> Passage shown:
* * *
In Graceling, we have secondary gay characters, which didn't bother me, though I wished it related to Bitterblue in a more personal way. For example, on page 151, there's this exchange:
"Did you knock your head?" Katsa asked, smoothing Bitterblue's hair back.
"Yes," Bitterblue lied, to keep Katsa touching her.
It would have been really cool to have Bitterblue be a lesbian, but unless she's bi, which she could very well be, the book indicates she's into men (hello, Saf). Still, that passage made me wonder what might have been, especially since Cashore is trying so hard to inject real-world culture and diversity into her world. We learn that the people from Dell, including Fire, are actually dark skinned, something I totally missed while reading Fire. I remember seeing an interview where Cashore said she always envisioned the Dellians as dark skinned, and that's cool. But where she did a bad job in one book, it almost felt like over-compensating in this. I couldn't help but wonder: if Fire was really supposed to be black, why didn't Cashore make a big stink about whitewashing on her covers? It almost feels like she realized all her characters were white and with Bitterblue, she's trying to go back and fix it. I could be wrong, and frankly, it doesn't bother me that the Dellians are of a different race. Hell, it makes perfect sense that they are. But Cashore's writing in this book is so sloppy that I have a hard time trusting her decisions as a writer, and that's not a comfortable feeling to have.
* * *
> Stated exercise a:
Answer these questions about the review:
(i) In the quoted exchange, why does Bitterblue lie?
(ii) What skin color does the review say the people from Dell have?
(iii) Which character does the review name as a sign that Bitterblue is into men?
The review and the records are unrelated to each other.

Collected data
* * *
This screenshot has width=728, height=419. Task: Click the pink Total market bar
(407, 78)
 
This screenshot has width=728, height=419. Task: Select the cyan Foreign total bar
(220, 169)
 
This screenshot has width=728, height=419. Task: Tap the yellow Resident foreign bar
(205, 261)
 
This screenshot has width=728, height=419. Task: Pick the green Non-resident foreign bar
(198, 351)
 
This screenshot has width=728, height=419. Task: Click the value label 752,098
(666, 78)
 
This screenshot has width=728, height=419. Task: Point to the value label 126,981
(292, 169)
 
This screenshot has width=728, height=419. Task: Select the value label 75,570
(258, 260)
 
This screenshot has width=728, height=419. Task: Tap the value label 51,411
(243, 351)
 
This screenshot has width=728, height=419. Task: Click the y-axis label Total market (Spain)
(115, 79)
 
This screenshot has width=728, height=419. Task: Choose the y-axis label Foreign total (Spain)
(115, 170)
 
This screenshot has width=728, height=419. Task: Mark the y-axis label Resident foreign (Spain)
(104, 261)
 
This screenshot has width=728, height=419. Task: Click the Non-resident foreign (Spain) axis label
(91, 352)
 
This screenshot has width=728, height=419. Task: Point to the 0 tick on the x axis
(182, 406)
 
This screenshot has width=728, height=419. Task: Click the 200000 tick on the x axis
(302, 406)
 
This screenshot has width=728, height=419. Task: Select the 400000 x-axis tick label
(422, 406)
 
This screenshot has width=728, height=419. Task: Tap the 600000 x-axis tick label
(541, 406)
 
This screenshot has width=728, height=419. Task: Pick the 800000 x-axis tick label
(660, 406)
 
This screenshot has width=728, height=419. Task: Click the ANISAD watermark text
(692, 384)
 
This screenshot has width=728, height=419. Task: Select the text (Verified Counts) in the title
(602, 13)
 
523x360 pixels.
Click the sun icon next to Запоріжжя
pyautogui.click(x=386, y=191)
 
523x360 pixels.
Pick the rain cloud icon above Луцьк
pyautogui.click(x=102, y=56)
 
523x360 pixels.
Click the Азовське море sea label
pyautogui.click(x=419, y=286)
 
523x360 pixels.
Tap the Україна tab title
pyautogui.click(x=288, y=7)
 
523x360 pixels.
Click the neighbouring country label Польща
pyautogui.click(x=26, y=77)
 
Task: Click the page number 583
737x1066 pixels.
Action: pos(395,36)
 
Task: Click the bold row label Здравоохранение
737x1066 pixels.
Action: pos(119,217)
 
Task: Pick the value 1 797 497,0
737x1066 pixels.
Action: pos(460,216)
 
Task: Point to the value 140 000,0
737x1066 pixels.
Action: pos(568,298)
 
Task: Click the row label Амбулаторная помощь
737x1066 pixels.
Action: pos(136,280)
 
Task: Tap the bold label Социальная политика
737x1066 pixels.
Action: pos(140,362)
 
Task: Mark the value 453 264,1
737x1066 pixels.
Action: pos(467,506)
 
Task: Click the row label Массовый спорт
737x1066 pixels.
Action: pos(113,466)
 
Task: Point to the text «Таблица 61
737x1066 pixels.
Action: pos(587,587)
* * *
> Stated exercise b: Can you return the lines of the records exactly, beginning at the line that has "ANISAD watermark text" and stopping after the line that has "pyautogui.click(x=386, y=191)"?

> Correct result a:
(i) To keep Katsa touching her.
(ii) Dark skinned.
(iii) Saf.

> Correct result b:
This screenshot has width=728, height=419. Task: Click the ANISAD watermark text
(692, 384)
 
This screenshot has width=728, height=419. Task: Select the text (Verified Counts) in the title
(602, 13)
 
523x360 pixels.
Click the sun icon next to Запоріжжя
pyautogui.click(x=386, y=191)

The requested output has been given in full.